Can you copy every one of the following records word for word, leaving the pictures out?

Pointing records for screenshots and pages:
____________________

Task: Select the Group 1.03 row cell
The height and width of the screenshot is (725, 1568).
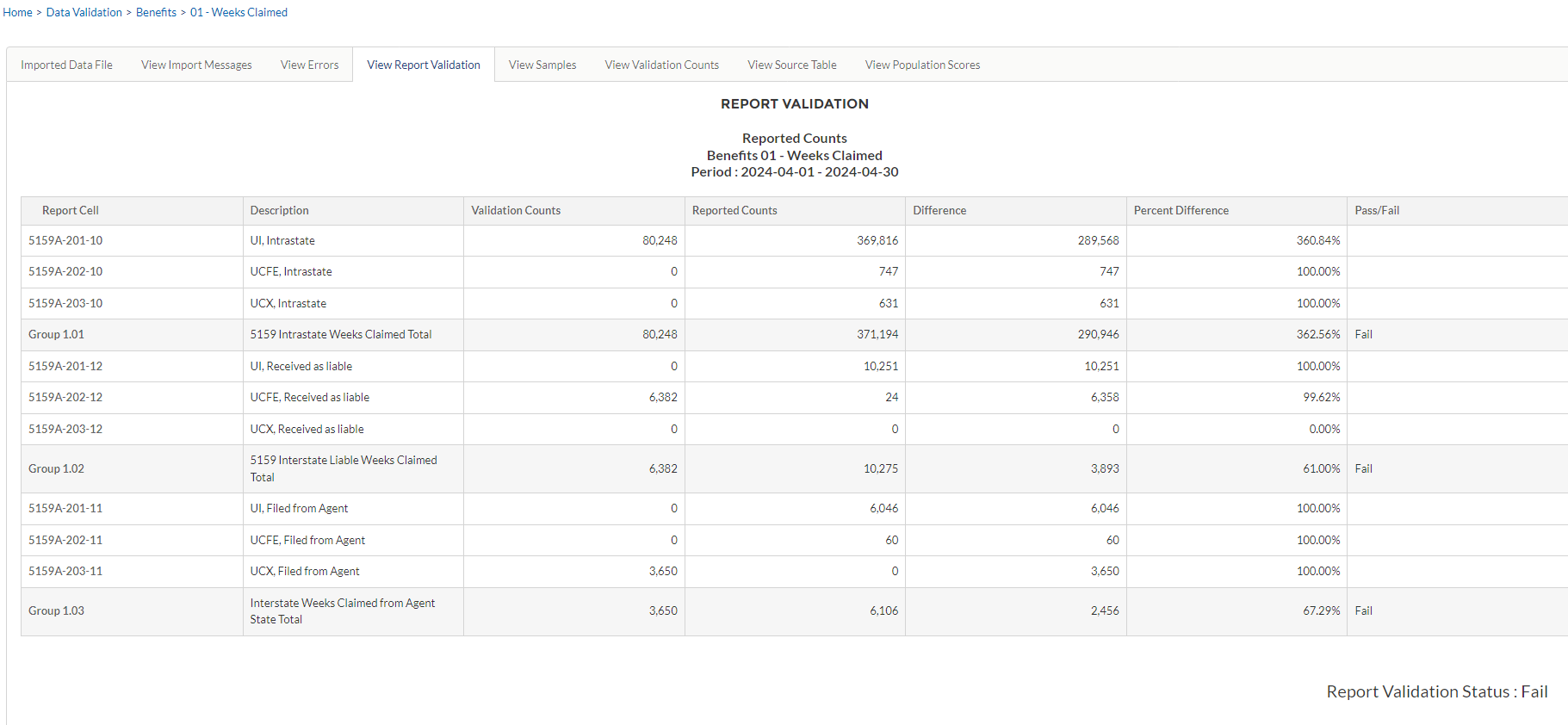Action: 56,610
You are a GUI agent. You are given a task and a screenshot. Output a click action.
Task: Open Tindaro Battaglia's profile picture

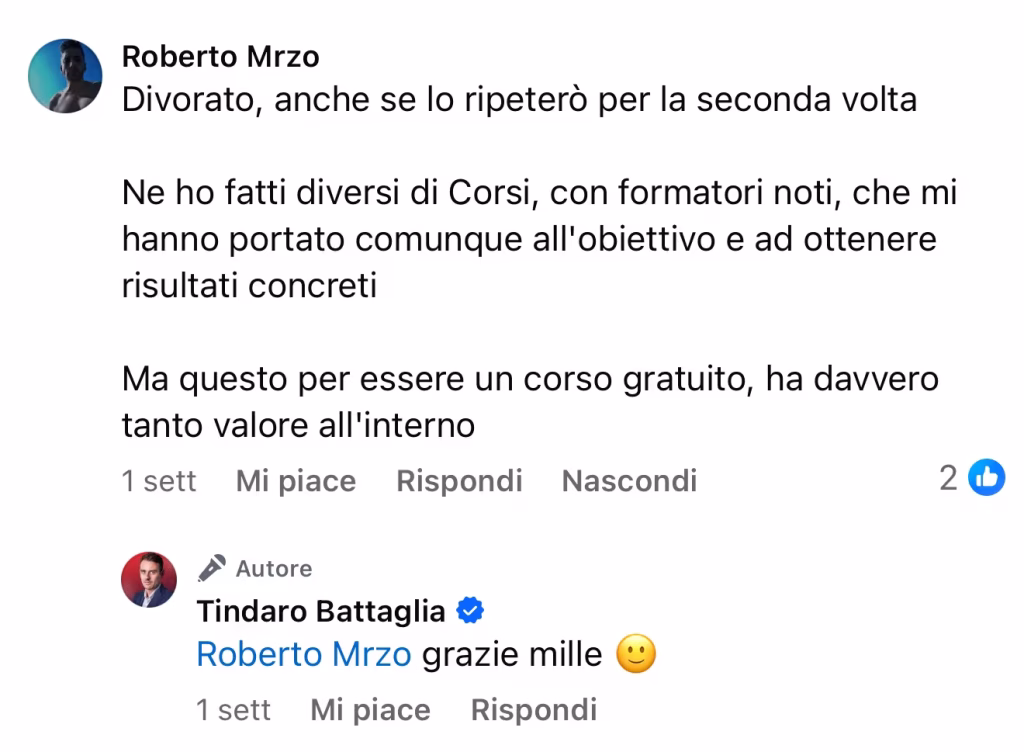pyautogui.click(x=149, y=580)
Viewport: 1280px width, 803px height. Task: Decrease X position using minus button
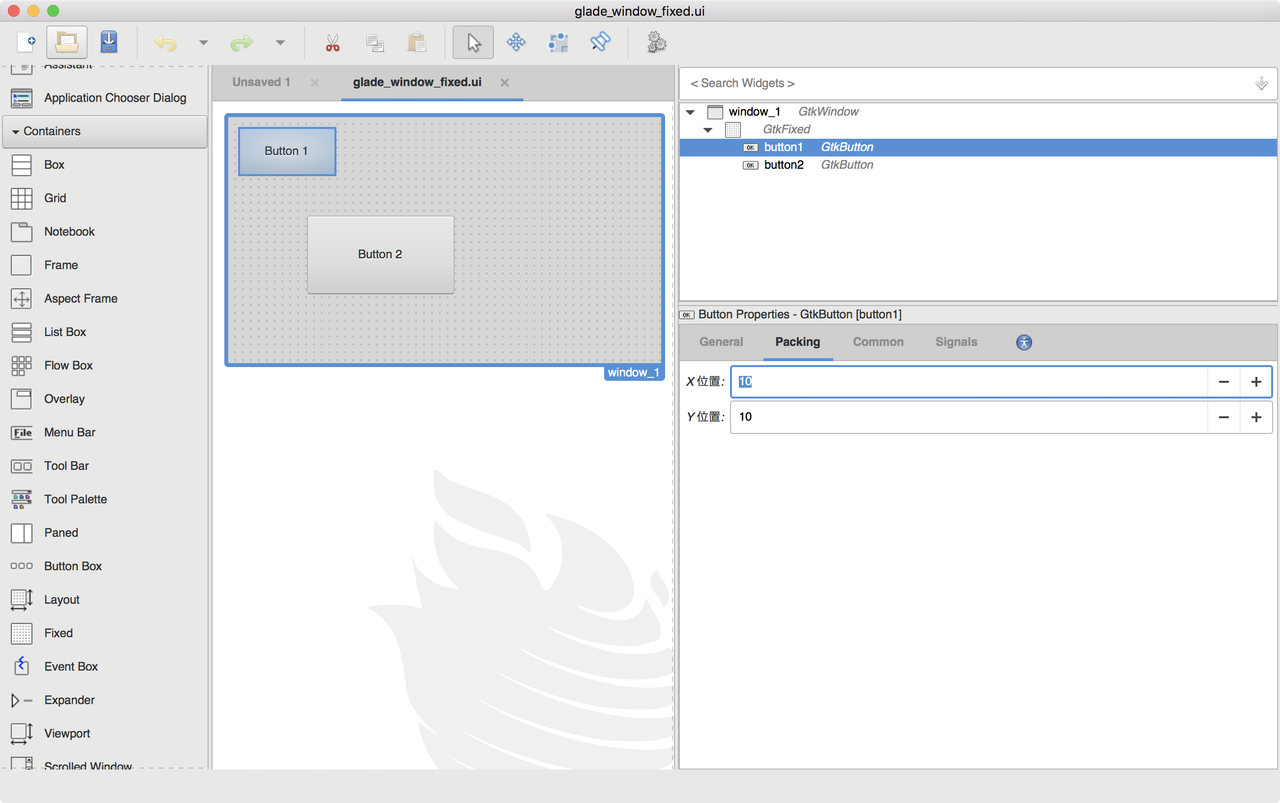click(1224, 381)
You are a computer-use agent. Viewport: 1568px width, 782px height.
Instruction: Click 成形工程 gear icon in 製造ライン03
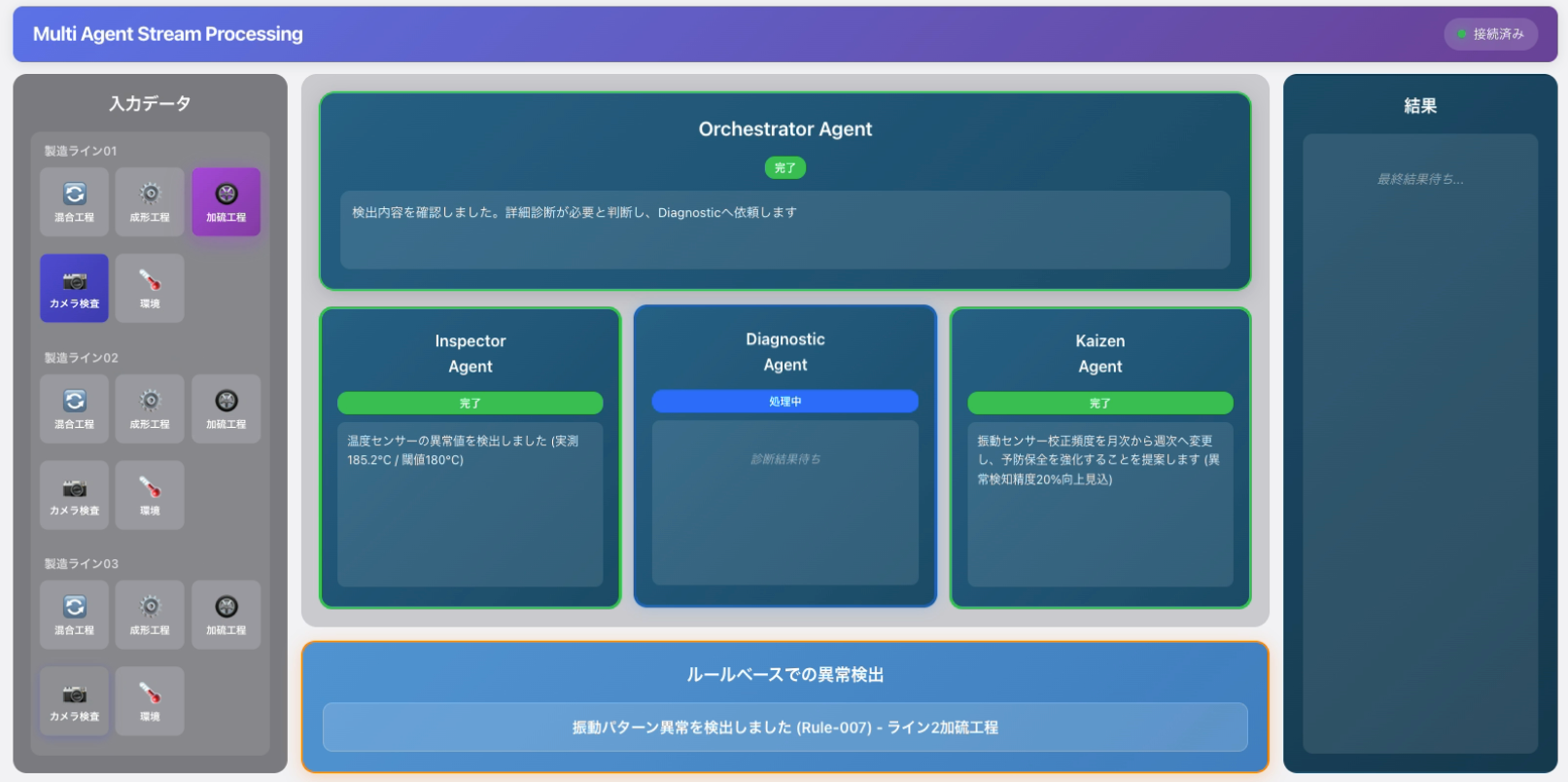pyautogui.click(x=150, y=615)
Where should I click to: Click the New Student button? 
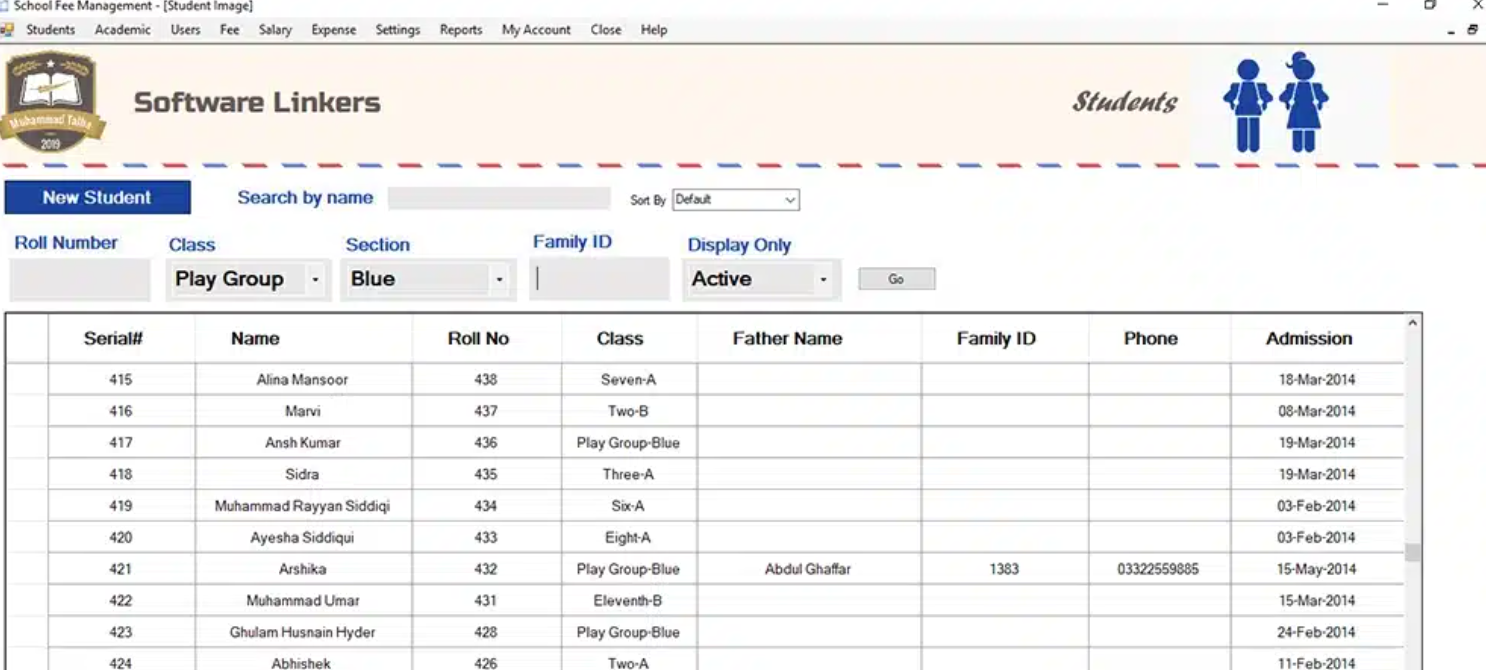97,197
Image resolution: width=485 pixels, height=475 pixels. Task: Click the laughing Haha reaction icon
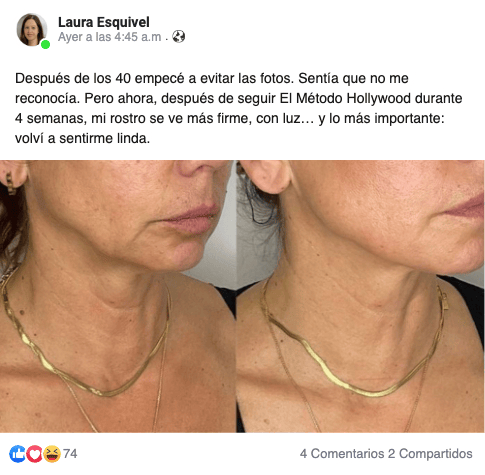click(x=52, y=454)
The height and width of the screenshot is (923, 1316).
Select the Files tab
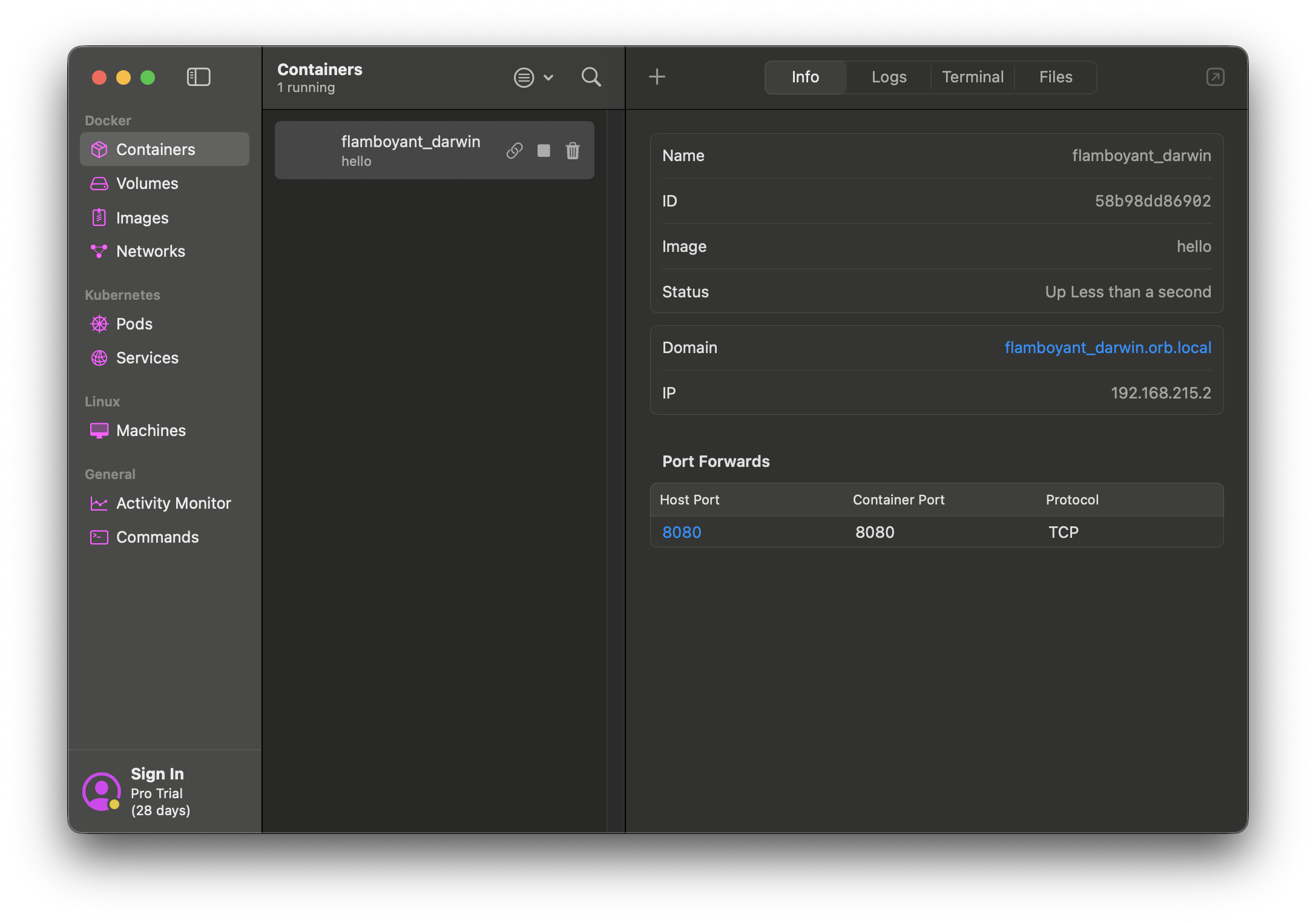coord(1055,77)
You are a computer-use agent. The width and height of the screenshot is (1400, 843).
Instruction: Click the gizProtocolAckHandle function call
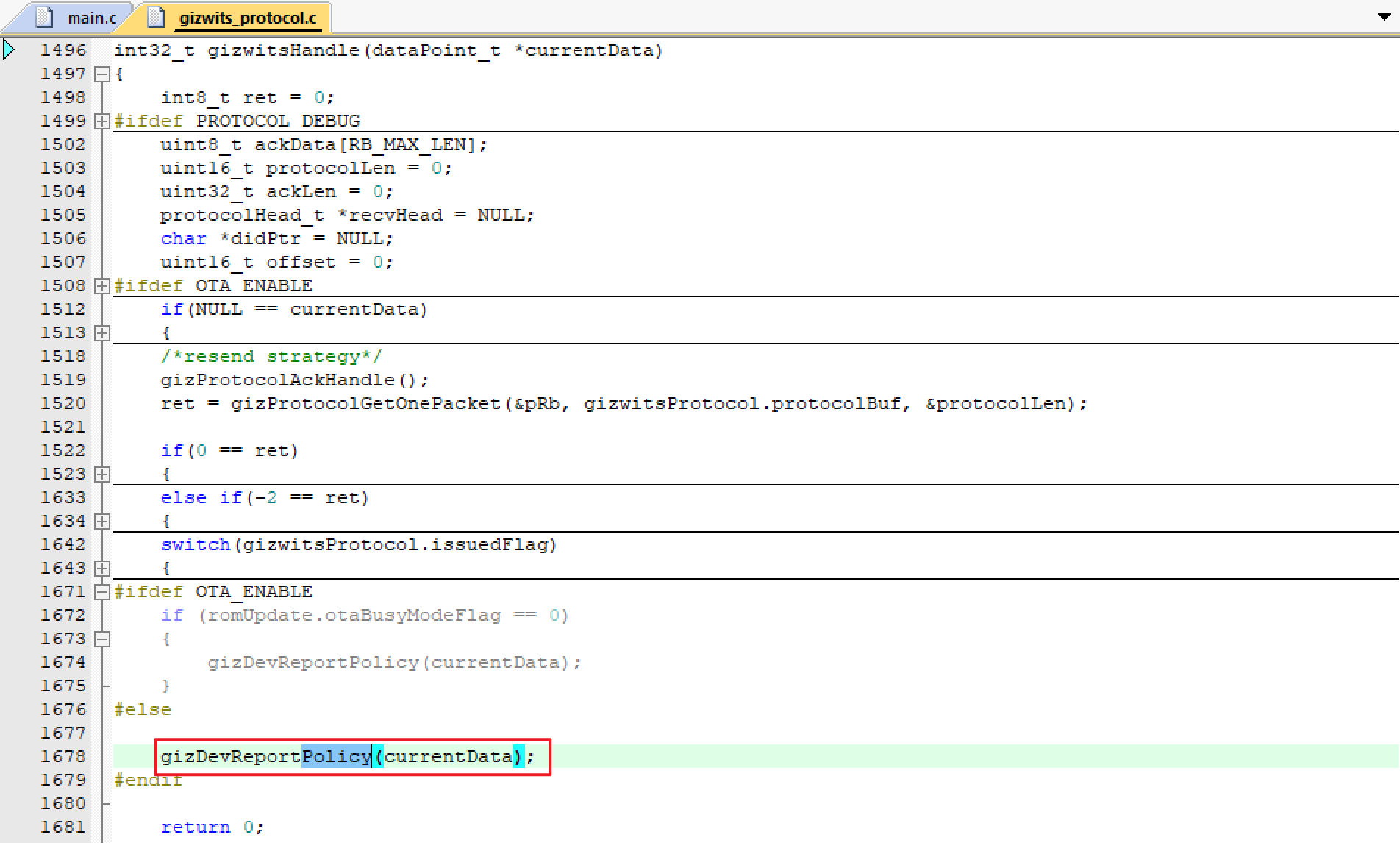[x=278, y=380]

____________________

▶ _Solution to the exercise_
Task: Select the Group 1.03 row cell
The height and width of the screenshot is (725, 1568).
Action: 56,610
You are a GUI agent. You are given a task and a screenshot. Output a click action.
Task: Open Tindaro Battaglia's profile picture

pyautogui.click(x=149, y=580)
Viewport: 1280px width, 803px height. Task: Decrease X position using minus button
click(1224, 381)
You are a computer-use agent. Viewport: 1568px width, 782px height.
Instruction: Click 成形工程 gear icon in 製造ライン03
pyautogui.click(x=150, y=615)
Where should I click to: Click the New Student button? 
97,197
Image resolution: width=485 pixels, height=475 pixels. Task: Click the laughing Haha reaction icon
click(x=52, y=454)
The height and width of the screenshot is (923, 1316).
Select the Files tab
coord(1055,77)
You are a computer-use agent. The width and height of the screenshot is (1400, 843).
Instruction: Click the gizProtocolAckHandle function call
[x=278, y=380]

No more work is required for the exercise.